M. Henri Bouilhet, neveu de M. Ch. Christofle, et l’un des chefs actuels de la maison, est aussi l’inventeur d’une disposition très-ingénieuse, qui a procuré immédiatement aux produits de la galvanoplastie des débouchés considérables.

Les objets obtenus en cuivre galvanoplastique, ne consistent, en général, qu’en de très-minces couches ; on peut donner au dépôt de cuivre toute l’épaisseur que l’on désire, mais, en général, le dépôt n’a que quelques millimètres d’épaisseur. En cet état, il n’aurait pu trouver d’applications sérieuses dans l’industrie. M. Henri Bouilhet a eu l’idée de remplir d’un métal à bas prix, ces coquilles de cuivre galvanoplastique, de manière à leur fournir un support résistant, et à leur garantir toute la solidité nécessaire.

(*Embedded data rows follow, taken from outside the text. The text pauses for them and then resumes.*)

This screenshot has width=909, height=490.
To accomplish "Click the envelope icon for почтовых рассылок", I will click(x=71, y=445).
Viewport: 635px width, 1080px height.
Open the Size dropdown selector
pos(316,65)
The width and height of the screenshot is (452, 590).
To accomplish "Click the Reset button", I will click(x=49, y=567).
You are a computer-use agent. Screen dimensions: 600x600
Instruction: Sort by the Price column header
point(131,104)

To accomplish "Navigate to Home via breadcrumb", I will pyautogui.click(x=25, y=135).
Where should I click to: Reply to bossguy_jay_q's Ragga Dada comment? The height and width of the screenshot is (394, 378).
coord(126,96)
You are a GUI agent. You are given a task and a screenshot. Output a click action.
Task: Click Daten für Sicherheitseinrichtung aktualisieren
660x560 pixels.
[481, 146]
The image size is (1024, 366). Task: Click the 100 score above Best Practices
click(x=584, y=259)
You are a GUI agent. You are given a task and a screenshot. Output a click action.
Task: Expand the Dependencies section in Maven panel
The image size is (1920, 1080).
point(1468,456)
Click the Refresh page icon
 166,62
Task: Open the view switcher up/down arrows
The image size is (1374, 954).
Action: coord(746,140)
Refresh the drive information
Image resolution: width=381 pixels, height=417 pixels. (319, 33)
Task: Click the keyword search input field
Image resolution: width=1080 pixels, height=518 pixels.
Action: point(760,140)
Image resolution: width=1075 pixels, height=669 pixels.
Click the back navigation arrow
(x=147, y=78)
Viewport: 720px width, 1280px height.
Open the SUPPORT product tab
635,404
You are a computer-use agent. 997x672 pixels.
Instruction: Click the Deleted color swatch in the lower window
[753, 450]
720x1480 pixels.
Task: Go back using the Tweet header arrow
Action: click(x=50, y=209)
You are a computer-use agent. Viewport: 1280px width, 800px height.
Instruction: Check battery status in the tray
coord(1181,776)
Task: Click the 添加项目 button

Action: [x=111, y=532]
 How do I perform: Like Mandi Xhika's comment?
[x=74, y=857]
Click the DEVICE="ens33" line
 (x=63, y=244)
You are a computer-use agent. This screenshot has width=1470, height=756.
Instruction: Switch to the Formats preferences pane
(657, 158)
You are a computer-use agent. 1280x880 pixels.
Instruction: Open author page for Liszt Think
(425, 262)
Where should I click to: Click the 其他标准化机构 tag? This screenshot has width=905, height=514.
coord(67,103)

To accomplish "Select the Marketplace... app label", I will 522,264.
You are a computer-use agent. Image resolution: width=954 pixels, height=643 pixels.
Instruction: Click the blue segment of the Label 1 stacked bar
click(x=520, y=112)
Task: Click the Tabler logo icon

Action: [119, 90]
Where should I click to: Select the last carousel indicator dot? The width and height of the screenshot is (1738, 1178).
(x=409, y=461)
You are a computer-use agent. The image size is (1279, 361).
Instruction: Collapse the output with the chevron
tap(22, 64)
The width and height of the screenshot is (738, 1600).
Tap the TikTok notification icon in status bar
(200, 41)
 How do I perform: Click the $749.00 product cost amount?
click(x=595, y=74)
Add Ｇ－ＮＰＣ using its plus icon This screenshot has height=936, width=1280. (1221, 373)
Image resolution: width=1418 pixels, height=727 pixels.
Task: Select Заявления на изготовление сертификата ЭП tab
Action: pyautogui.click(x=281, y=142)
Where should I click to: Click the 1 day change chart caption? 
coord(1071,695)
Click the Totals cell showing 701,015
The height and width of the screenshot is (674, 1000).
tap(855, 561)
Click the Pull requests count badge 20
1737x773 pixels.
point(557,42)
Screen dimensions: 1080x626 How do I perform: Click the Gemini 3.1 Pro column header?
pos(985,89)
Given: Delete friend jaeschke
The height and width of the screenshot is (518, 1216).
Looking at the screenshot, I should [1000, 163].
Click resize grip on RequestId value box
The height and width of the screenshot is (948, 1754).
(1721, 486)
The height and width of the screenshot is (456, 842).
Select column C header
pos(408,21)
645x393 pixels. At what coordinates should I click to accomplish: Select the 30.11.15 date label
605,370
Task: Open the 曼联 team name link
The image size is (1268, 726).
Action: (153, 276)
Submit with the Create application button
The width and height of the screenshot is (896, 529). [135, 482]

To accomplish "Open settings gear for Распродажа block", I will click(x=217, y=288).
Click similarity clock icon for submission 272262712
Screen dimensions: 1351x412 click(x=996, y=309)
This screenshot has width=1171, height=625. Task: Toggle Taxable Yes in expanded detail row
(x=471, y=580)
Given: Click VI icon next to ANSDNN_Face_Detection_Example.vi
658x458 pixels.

Le métal, ou plutôt l’alliage dont M. Bouilhet fait usage, c’est la soudure de laiton, qui est plus fusible que le cuivre rouge. Pour en remplir les coquilles galvanoplastiques, on commence par garnir l’extérieur avec une forte couche d’argile, de plâtre ou de blanc d’Espagne, mélangée de poudre de charbon, et on laisse sécher parfaitement à l’étuve. Cette enveloppe a pour but de permettre au cuivre rouge de supporter, sans se fondre ni se déformer, une haute température. Dans cet état, on remplit de soudure de laiton, aussi fusible que possible et mélangée de borax en poudre, l’intérieur de la pièce ; puis on dirige sur le tout le jet d’une forte lampe à gaz, ou à l’essence, alimentée par un courant d’air. Le laiton ne tarde pas à entrer en fusion et remplit plus ou moins le creux du moule, auquel il communique autant de solidité que s’il était sorti des ateliers du fondeur en cuivre, et lui assure une durée indéfinie.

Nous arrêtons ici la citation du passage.